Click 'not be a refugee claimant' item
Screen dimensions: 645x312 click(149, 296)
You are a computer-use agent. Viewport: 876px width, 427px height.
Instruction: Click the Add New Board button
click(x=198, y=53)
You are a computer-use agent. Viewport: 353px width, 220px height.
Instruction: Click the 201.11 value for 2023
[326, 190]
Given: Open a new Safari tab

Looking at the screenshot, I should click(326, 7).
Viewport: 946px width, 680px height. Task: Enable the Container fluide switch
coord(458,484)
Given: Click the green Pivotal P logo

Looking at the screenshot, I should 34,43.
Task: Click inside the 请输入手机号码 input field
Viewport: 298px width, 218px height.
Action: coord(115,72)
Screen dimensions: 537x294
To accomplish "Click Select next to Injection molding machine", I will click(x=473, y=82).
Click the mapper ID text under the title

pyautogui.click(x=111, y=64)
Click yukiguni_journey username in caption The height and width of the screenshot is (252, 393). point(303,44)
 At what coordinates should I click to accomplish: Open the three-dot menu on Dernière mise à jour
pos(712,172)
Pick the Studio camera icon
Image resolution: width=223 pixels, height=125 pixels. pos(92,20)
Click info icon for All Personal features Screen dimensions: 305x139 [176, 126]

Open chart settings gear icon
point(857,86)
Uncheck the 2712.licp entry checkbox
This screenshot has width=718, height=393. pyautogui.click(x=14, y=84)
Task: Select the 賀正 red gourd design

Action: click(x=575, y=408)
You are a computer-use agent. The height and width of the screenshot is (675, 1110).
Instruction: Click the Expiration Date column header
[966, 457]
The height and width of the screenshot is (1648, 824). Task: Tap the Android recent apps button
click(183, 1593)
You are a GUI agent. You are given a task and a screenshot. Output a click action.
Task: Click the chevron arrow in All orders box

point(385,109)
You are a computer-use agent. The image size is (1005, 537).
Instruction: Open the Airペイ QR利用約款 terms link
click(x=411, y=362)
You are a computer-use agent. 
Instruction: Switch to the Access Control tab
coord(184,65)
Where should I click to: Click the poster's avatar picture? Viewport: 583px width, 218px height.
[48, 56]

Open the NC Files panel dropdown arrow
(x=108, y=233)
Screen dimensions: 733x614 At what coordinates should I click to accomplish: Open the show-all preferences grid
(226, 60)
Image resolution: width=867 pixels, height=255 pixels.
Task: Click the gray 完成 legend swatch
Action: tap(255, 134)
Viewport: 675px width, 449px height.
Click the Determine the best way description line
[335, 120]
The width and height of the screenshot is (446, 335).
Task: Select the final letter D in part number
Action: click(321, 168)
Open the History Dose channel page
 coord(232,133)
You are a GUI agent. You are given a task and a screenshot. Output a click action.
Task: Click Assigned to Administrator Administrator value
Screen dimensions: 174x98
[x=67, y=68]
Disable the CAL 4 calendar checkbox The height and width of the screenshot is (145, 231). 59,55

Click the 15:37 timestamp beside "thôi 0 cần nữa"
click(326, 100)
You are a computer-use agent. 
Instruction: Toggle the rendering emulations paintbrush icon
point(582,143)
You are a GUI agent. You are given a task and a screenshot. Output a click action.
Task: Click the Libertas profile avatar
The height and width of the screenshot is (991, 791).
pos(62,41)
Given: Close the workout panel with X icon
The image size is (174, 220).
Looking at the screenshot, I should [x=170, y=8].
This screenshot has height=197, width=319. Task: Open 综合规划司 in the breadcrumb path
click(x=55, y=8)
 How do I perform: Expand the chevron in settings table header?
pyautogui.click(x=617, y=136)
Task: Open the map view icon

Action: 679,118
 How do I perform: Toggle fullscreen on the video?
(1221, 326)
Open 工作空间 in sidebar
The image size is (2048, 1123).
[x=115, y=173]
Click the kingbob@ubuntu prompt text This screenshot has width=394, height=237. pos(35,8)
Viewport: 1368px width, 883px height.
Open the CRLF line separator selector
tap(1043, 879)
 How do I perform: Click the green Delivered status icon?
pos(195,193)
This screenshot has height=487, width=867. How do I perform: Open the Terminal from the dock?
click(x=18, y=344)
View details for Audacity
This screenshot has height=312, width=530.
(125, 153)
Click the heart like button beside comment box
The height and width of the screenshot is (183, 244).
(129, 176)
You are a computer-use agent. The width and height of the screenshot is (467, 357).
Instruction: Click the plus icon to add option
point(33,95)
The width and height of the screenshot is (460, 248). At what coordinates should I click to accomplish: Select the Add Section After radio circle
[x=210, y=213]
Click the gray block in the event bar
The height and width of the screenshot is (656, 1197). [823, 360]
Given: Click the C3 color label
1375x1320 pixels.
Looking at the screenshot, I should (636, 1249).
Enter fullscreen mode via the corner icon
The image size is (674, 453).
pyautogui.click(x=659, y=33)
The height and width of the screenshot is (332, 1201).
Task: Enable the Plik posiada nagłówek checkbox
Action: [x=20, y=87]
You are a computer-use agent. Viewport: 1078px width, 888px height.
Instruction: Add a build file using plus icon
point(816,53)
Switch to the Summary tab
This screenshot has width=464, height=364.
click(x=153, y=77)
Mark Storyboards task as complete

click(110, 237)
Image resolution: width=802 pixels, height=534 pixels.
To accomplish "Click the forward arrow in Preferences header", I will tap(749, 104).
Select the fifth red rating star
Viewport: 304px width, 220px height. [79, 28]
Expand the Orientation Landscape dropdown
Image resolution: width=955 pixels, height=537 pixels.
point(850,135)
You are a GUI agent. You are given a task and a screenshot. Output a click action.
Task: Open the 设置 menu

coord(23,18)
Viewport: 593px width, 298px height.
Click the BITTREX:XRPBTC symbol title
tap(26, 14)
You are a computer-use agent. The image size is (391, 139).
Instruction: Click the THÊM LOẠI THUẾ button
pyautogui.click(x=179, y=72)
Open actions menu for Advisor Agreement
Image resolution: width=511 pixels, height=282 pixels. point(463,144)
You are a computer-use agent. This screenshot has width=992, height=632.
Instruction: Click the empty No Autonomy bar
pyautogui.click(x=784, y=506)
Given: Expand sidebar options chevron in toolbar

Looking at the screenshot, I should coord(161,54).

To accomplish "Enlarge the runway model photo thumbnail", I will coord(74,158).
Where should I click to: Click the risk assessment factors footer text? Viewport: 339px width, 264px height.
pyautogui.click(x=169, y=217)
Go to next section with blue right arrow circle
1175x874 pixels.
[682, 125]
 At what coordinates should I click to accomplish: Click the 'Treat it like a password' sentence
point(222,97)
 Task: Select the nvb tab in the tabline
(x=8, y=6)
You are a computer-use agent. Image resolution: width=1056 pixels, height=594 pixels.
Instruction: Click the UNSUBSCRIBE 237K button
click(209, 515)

|---|

• **What is expected**:
Copy the records above, replacing "computer-use agent" with "screen agent" everywhere it occurs and keeping everything else the same.

• **Reply**:
Click 'not be a refugee claimant' item
Screen dimensions: 645x312 click(149, 296)
You are a screen agent. Viewport: 876px width, 427px height.
Instruction: Click the Add New Board button
click(x=198, y=53)
You are a screen agent. Viewport: 353px width, 220px height.
Instruction: Click the 201.11 value for 2023
[326, 190]
Given: Open a new Safari tab

Looking at the screenshot, I should click(326, 7).
Viewport: 946px width, 680px height. Task: Enable the Container fluide switch
coord(458,484)
Given: Click the green Pivotal P logo

Looking at the screenshot, I should 34,43.
Task: Click inside the 请输入手机号码 input field
Viewport: 298px width, 218px height.
Action: coord(115,72)
Screen dimensions: 537x294
To accomplish "Click Select next to Injection molding machine", I will click(x=473, y=82).
Click the mapper ID text under the title

pyautogui.click(x=111, y=64)
Click yukiguni_journey username in caption The height and width of the screenshot is (252, 393). point(303,44)
 At what coordinates should I click to accomplish: Open the three-dot menu on Dernière mise à jour
pos(712,172)
Pick the Studio camera icon
Image resolution: width=223 pixels, height=125 pixels. pos(92,20)
Click info icon for All Personal features Screen dimensions: 305x139 [176, 126]

Open chart settings gear icon
point(857,86)
Uncheck the 2712.licp entry checkbox
This screenshot has width=718, height=393. pyautogui.click(x=14, y=84)
Task: Select the 賀正 red gourd design

Action: click(x=575, y=408)
You are a screen agent. The height and width of the screenshot is (675, 1110).
Instruction: Click the Expiration Date column header
[966, 457]
The height and width of the screenshot is (1648, 824). Task: Tap the Android recent apps button
click(183, 1593)
You are a GUI agent. You are given a task and a screenshot. Output a click action.
Task: Click the chevron arrow in All orders box

point(385,109)
You are a screen agent. The image size is (1005, 537).
Instruction: Open the Airペイ QR利用約款 terms link
click(x=411, y=362)
You are a screen agent. 
Instruction: Switch to the Access Control tab
coord(184,65)
Where should I click to: Click the poster's avatar picture? Viewport: 583px width, 218px height.
[48, 56]

Open the NC Files panel dropdown arrow
(x=108, y=233)
Screen dimensions: 733x614 At what coordinates should I click to accomplish: Open the show-all preferences grid
(226, 60)
Image resolution: width=867 pixels, height=255 pixels.
Task: Click the gray 完成 legend swatch
Action: tap(255, 134)
Viewport: 675px width, 449px height.
Click the Determine the best way description line
[335, 120]
The width and height of the screenshot is (446, 335).
Task: Select the final letter D in part number
Action: click(321, 168)
Open the History Dose channel page
 coord(232,133)
You are a GUI agent. You are given a task and a screenshot. Output a click action.
Task: Click Assigned to Administrator Administrator value
Screen dimensions: 174x98
[x=67, y=68]
Disable the CAL 4 calendar checkbox The height and width of the screenshot is (145, 231). 59,55

Click the 15:37 timestamp beside "thôi 0 cần nữa"
click(326, 100)
You are a screen agent. 
Instruction: Toggle the rendering emulations paintbrush icon
point(582,143)
You are a GUI agent. You are given a task and a screenshot. Output a click action.
Task: Click the Libertas profile avatar
The height and width of the screenshot is (991, 791).
pos(62,41)
Given: Close the workout panel with X icon
The image size is (174, 220).
Looking at the screenshot, I should [x=170, y=8].
This screenshot has height=197, width=319. Task: Open 综合规划司 in the breadcrumb path
click(x=55, y=8)
 How do I perform: Expand the chevron in settings table header?
pyautogui.click(x=617, y=136)
Task: Open the map view icon

Action: 679,118
 How do I perform: Toggle fullscreen on the video?
(1221, 326)
Open 工作空间 in sidebar
The image size is (2048, 1123).
[x=115, y=173]
Click the kingbob@ubuntu prompt text This screenshot has width=394, height=237. pos(35,8)
Viewport: 1368px width, 883px height.
Open the CRLF line separator selector
tap(1043, 879)
 How do I perform: Click the green Delivered status icon?
pos(195,193)
This screenshot has height=487, width=867. How do I perform: Open the Terminal from the dock?
click(x=18, y=344)
View details for Audacity
This screenshot has height=312, width=530.
(125, 153)
Click the heart like button beside comment box
The height and width of the screenshot is (183, 244).
(129, 176)
You are a screen agent. The width and height of the screenshot is (467, 357).
Instruction: Click the plus icon to add option
point(33,95)
The width and height of the screenshot is (460, 248). At what coordinates should I click to accomplish: Select the Add Section After radio circle
[x=210, y=213]
Click the gray block in the event bar
The height and width of the screenshot is (656, 1197). [823, 360]
Given: Click the C3 color label
1375x1320 pixels.
Looking at the screenshot, I should (636, 1249).
Enter fullscreen mode via the corner icon
The image size is (674, 453).
pyautogui.click(x=659, y=33)
The height and width of the screenshot is (332, 1201).
Task: Enable the Plik posiada nagłówek checkbox
Action: [x=20, y=87]
You are a screen agent. Viewport: 1078px width, 888px height.
Instruction: Add a build file using plus icon
point(816,53)
Switch to the Summary tab
This screenshot has width=464, height=364.
click(x=153, y=77)
Mark Storyboards task as complete

click(110, 237)
Image resolution: width=802 pixels, height=534 pixels.
To accomplish "Click the forward arrow in Preferences header", I will tap(749, 104).
Select the fifth red rating star
Viewport: 304px width, 220px height. [79, 28]
Expand the Orientation Landscape dropdown
Image resolution: width=955 pixels, height=537 pixels.
point(850,135)
You are a GUI agent. You are given a task and a screenshot. Output a click action.
Task: Open the 设置 menu

coord(23,18)
Viewport: 593px width, 298px height.
Click the BITTREX:XRPBTC symbol title
tap(26, 14)
You are a screen agent. The image size is (391, 139).
Instruction: Click the THÊM LOẠI THUẾ button
pyautogui.click(x=179, y=72)
Open actions menu for Advisor Agreement
Image resolution: width=511 pixels, height=282 pixels. point(463,144)
You are a screen agent. This screenshot has width=992, height=632.
Instruction: Click the empty No Autonomy bar
pyautogui.click(x=784, y=506)
Given: Expand sidebar options chevron in toolbar

Looking at the screenshot, I should coord(161,54).

To accomplish "Enlarge the runway model photo thumbnail", I will coord(74,158).
Where should I click to: Click the risk assessment factors footer text? Viewport: 339px width, 264px height.
pyautogui.click(x=169, y=217)
Go to next section with blue right arrow circle
1175x874 pixels.
[682, 125]
 At what coordinates should I click to accomplish: Click the 'Treat it like a password' sentence
point(222,97)
 Task: Select the nvb tab in the tabline
(x=8, y=6)
You are a screen agent. Image resolution: width=1056 pixels, height=594 pixels.
Instruction: Click the UNSUBSCRIBE 237K button
click(209, 515)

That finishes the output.